Most vendors say that they can work with older systems, but with varying results depending on the need for an interface. For example, Long notes that Stentor "can provide an integrated [solution] with a legacy RIS" that is as much as 10 years or four generations old.

Other vendors are looking to those who wish to replace their legacy systems with an all-new integrated RIS-PACS. "The RIS market is a replacement market," notes Pamela Toner, marketing specialist at Siemens. "Most [hospitals] are looking at updating to meet the demands of HIPAA," she says. "Upgrades are sometimes as costly and difficult as replacements."

Finally, it is worth noting that different market segments have different needs for RIS-PACS. Stuart Long, vice president of sales for Amicas, has found that the hospital market tends to be led by the hospital information system (HIS), which is taking on more functionality and blending with both RIS and PACS. In the imaging center market, however, the RIS is the leading system, and centers overwhelmingly ask for a RIS-PACS solution from a single vendor. Long believes that Amicas' web-based option not only eases access for all users, but also opens the door for imaging centers to offer services to the hospital across the street and community across the country. "[Imaging centers] can take highly specialized services to areas that are underserved," he said.

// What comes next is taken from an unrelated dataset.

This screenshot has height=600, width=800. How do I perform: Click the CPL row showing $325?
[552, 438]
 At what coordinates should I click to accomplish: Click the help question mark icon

Overall, the union of RIS and PACS is leading the way to more integrated functioning across modalities, departments and healthcare enterprises. In many cases, future improvements depend on human factors rather than technology. "As medical imaging drives beyond radiology into other clinical departments, education and training will be needed to smooth learning curve issues, much like that [which] occurred in radiology departments five to seven years ago," says McKesson's Arnsdorff. However, he looks for greater comfort levels to mean greater penetration for the integrated systems. "As the combination of productivity, financial, and patient care benefits outweigh the fear of change, the adoption rate in these other departments across the enterprise will increase at a faster rate." In the future, a single system may regularly handle functions from record creation and maintenance to image storage to billing - with RIS-PACS leading the way.